Une jeune femme qui s'entraîne au tir à la carabine, entièrement nue au milieu de la forêt, et une lettre signée d'une militante extrémiste qui s'est immolée par le feu il y a une dizaine d'années... Tels sont les points de départ d'une dérive qui va entraîner une famille « normale » de Californie, les Markham, dans une spirale cauchemardesque.
Peu à peu, la vie se transforme en une illusion angoissante et fait ressembler le quotidien à un de ces films d'horreur dont le jeune Eddie, leur fils, est si friand. Les événements irréels ressurgis du passé, qui se succèdent à un rythme toujours plus rapide, sont-ils seulement le fruit d'une confusion des sens, ou faut-il pour en trouver la clef chercher une signification et un message dans ces productions cinématographiques à la fois californiennes et gothiques où les cimetières de voitures font office de cathédrales ?
Mais les cadavres des victimes égorgées sont eux bien réels, ainsi que les signes mystérieux dont s'accompagne chaque crime.
Dans ce récit, Dennis Etchison a adapté le style gothique au roman et au monde moderne tout en nous offrant une allégorie d'une force saisissante sur notre temlps et l'imaginaire qu'il engendre.
Dennis Etchison est également l'auteur du Démon de l'ombre dans la même collection.
Dennis Etchison prend aujourd'hui, dans la littérature de terreur, une place méritée. Jusqu'ici, d'autres auteurs plus axés que lui sur la recherche du choc visuel — Stephen King, Clive Barker — ont occupé le devant de la scène horrifique. Avec Etchison nouvelliste, comme avec Steve Rasnic Tem, nous assistons — impuissants — à une montée des pressentiments devant l'informe entraînant une angoisse qui saisit les personnages et contamine le lecteur. Dans California Gothic, le second roman d'Etchison paru chez Denoël après Le Démon de l'ombre, on pense au premier abord qu'il s'agit d'un roman à grand spectacle, à l'opposé de l'univers de ses nouvelles. En effet, c'est un roman qui joue — un peu comme dans le film Scream — sur des allusions cinématographiques, ne serait-ce que parce que l'un des protagonistes tourne un film d'horreur en se référant à des films qu'il visionne. Mais à l'intérieur de ce qui aurait pu n'être qu'un montage alterné de type film/ réalité et mixage par la folie, autre chose a lieu. Le « studio réalité » (pour emprunter cette image à William Burroughs), se met à produire des effets non prévus.
Dès le départ, dans une sorte de prégénérique — lui aussi renvoyant à mille films d'horreur connus — une tueuse nue abat un forestier trop curieux (et on ne saura jamais ce qu'il y avait derrière cette porte qu'il a voulu ouvrir...).
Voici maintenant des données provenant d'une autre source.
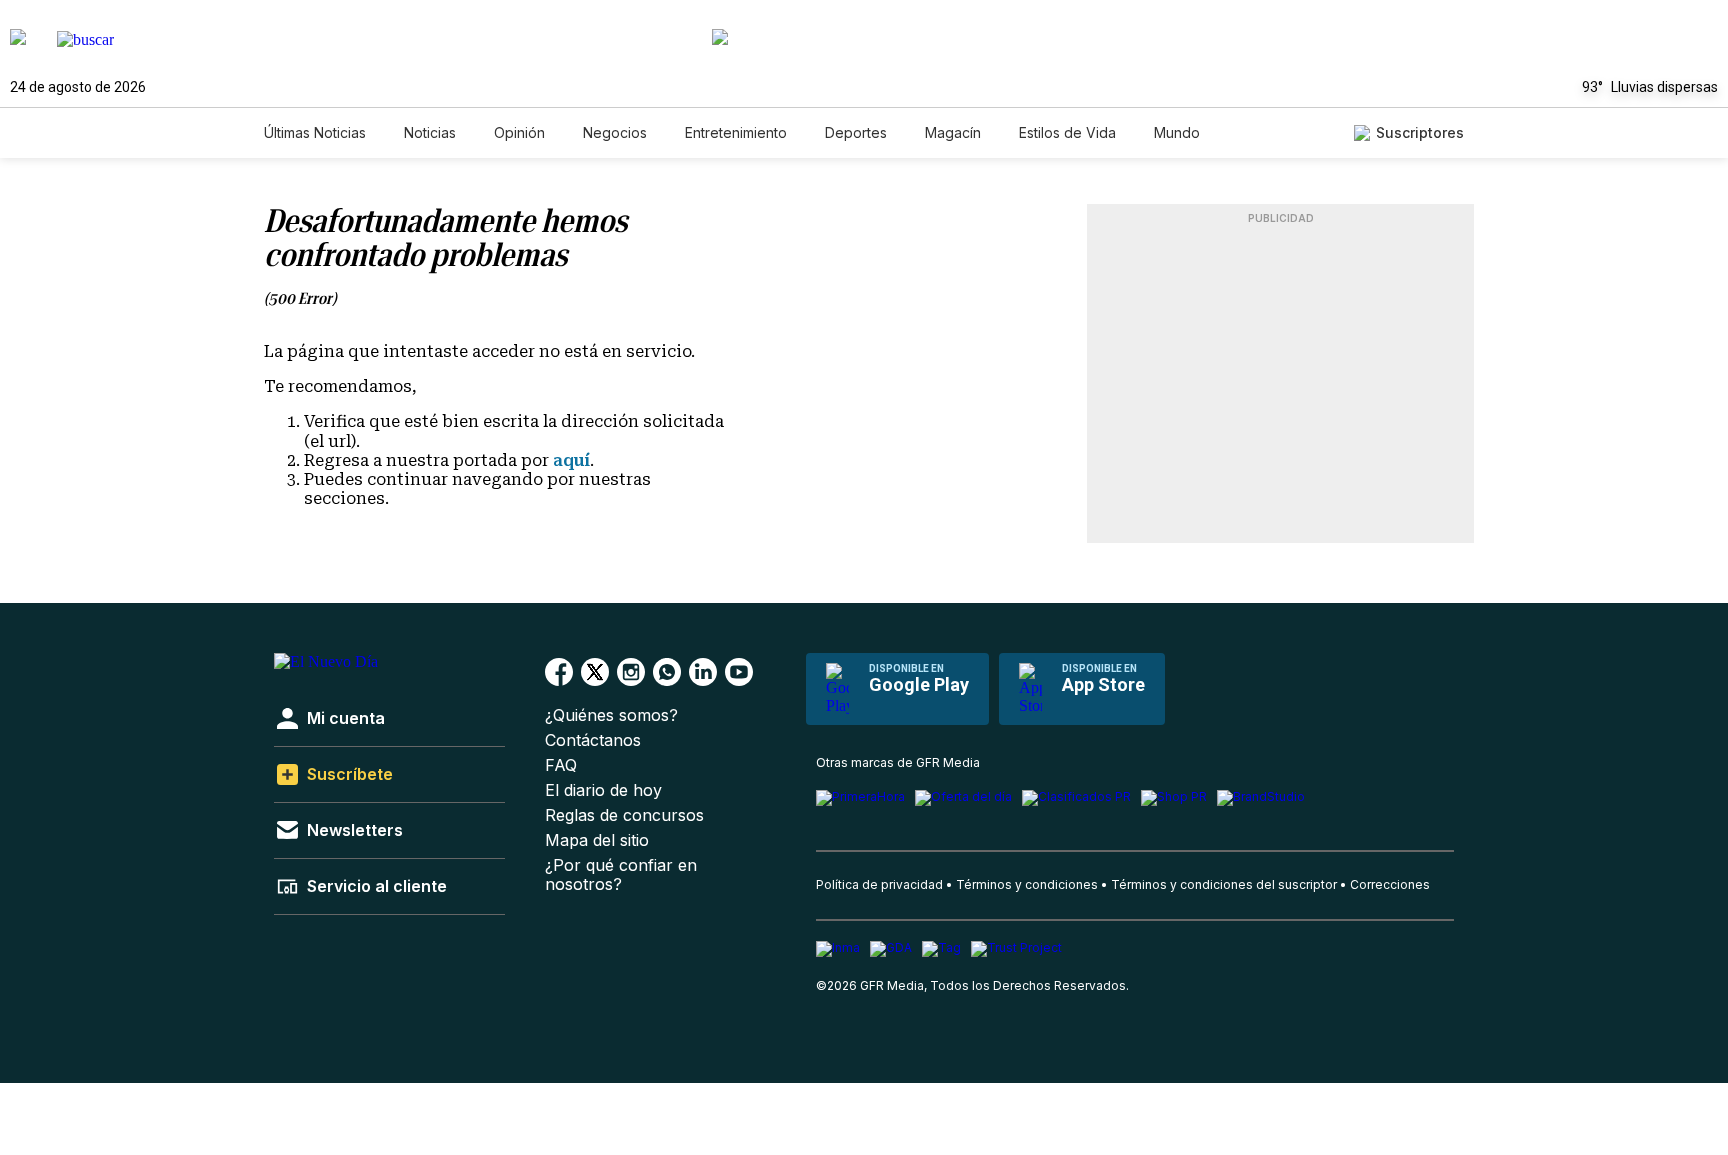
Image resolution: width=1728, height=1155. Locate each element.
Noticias (430, 132)
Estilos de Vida (1067, 132)
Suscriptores (1420, 132)
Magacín (953, 132)
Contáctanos (593, 740)
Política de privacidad (879, 884)
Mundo (1177, 132)
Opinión (519, 132)
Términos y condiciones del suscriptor (1224, 884)
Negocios (615, 132)
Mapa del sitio (597, 840)
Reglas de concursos (624, 815)
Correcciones (1390, 884)
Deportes (856, 132)
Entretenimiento (736, 132)
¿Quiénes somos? (611, 715)
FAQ (561, 765)
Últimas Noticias (315, 132)
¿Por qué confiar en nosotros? (621, 875)
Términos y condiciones (1027, 884)
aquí (571, 460)
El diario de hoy (603, 790)
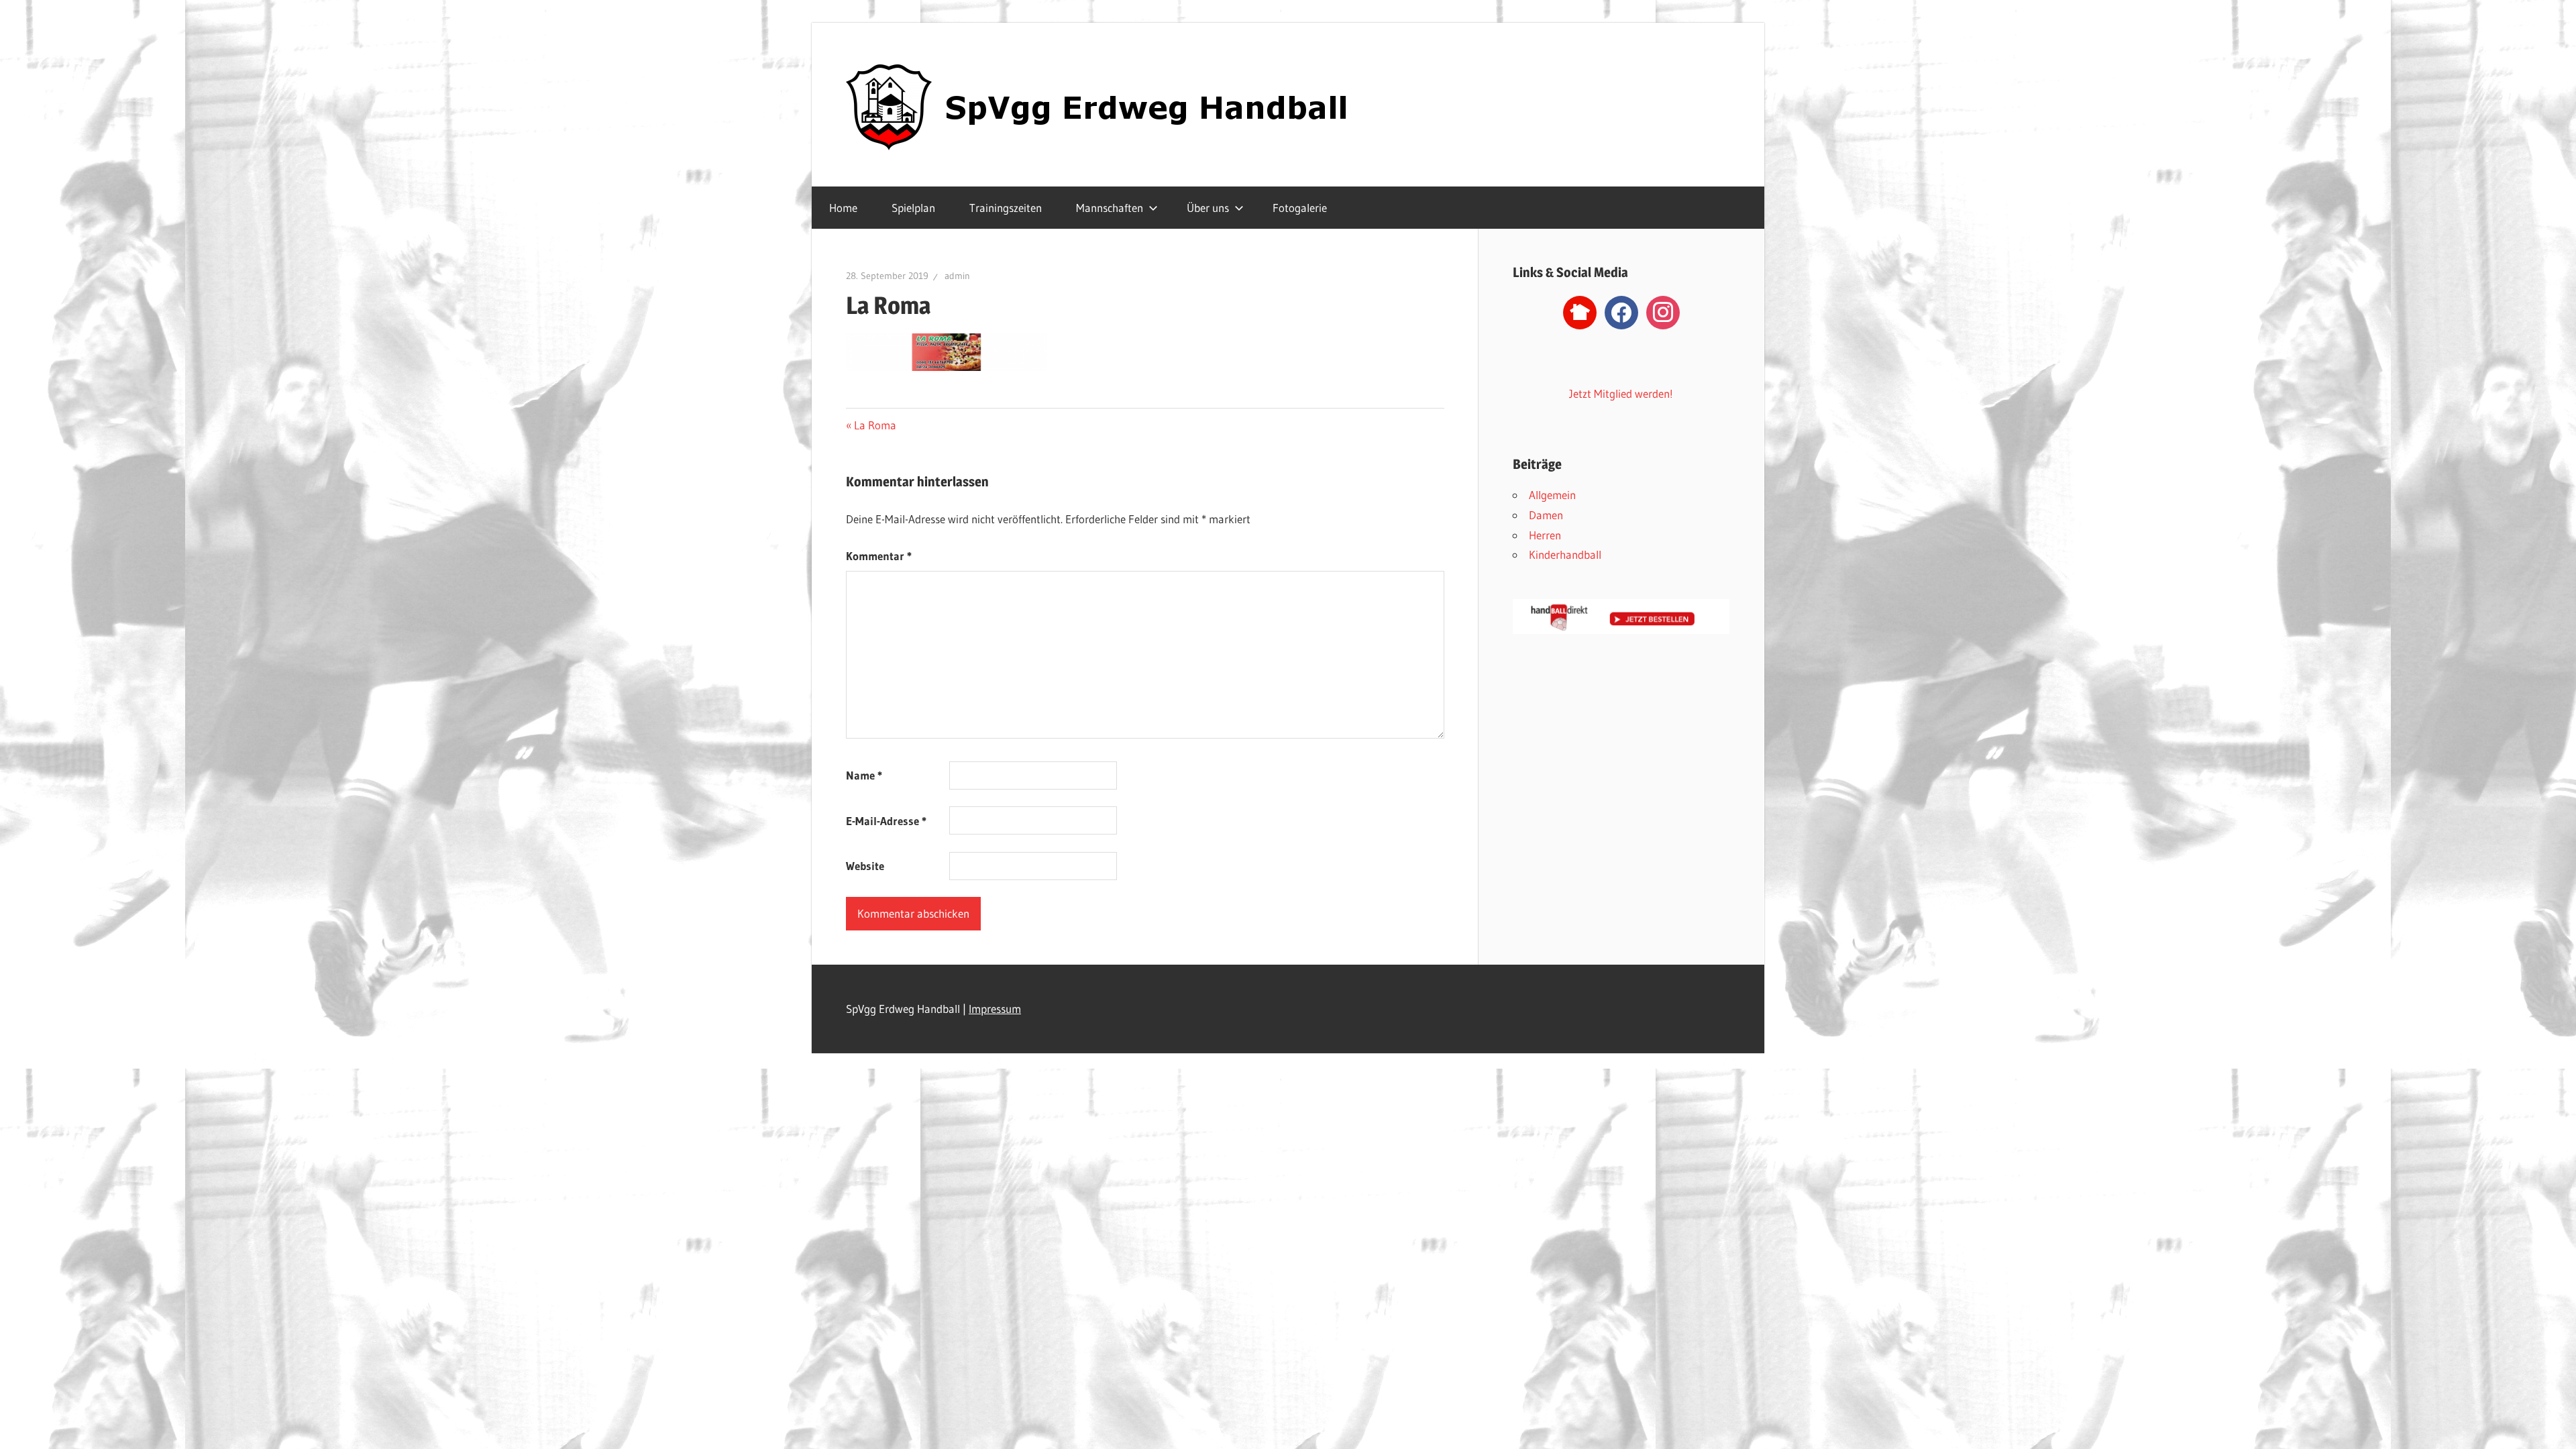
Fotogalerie (1300, 208)
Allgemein (1552, 495)
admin (957, 276)
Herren (1545, 535)
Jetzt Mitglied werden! (1621, 393)
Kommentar (879, 556)
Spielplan (913, 208)
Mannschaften (1109, 208)
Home (843, 208)
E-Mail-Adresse (886, 821)
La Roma (874, 425)
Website (865, 866)
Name (864, 775)
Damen (1546, 515)
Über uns (1208, 208)
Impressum (995, 1009)
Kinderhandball (1565, 554)
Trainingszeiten (1005, 208)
Par la suite, dans une famille où le fils adolescent s'emploie à réaliser des films d'horreur, cette femme, ou une qui lui ressemble et porte son nom (pourtant morte depuis longtemps) réapparaît pour, semble-t-il, reprendre place auprès du père du gamin, dont elle avait partagé la vie dans sa jeunesse.
L'ouvrage est composé — à la manière de Misery — de l'alternance de récits renvoyant à cette histoire impossible, et de scripts d'un film en gestation, que tourne le fils avec un de ses amis. Les éléments du script, comme les décors du film que les adolescents repèrent puis filment, se mêlent aux décors de la « vie réelle » des personnages adultes. Au point que l'on ne sait plus, par exemple, à quoi est due la chute d'un arbre immense devant la maison des parents. De plus dans les deux univers ainsi conjoints, un élément joue un rôle identique : le feu, dont la tueuse semble surgir comme une sorte de salamandre.
Malgré les scènes spectaculaires — on se croirait dans un ouvrage écrit pour être filmé — qui mêle l'aspect gothique du titre à Hollywood (à cause de la Californie), ce qui domine, on le voit à la fin, géniale, c'est, comme le donne à lire le regard de l'adolescent « l'attente d'un signe ».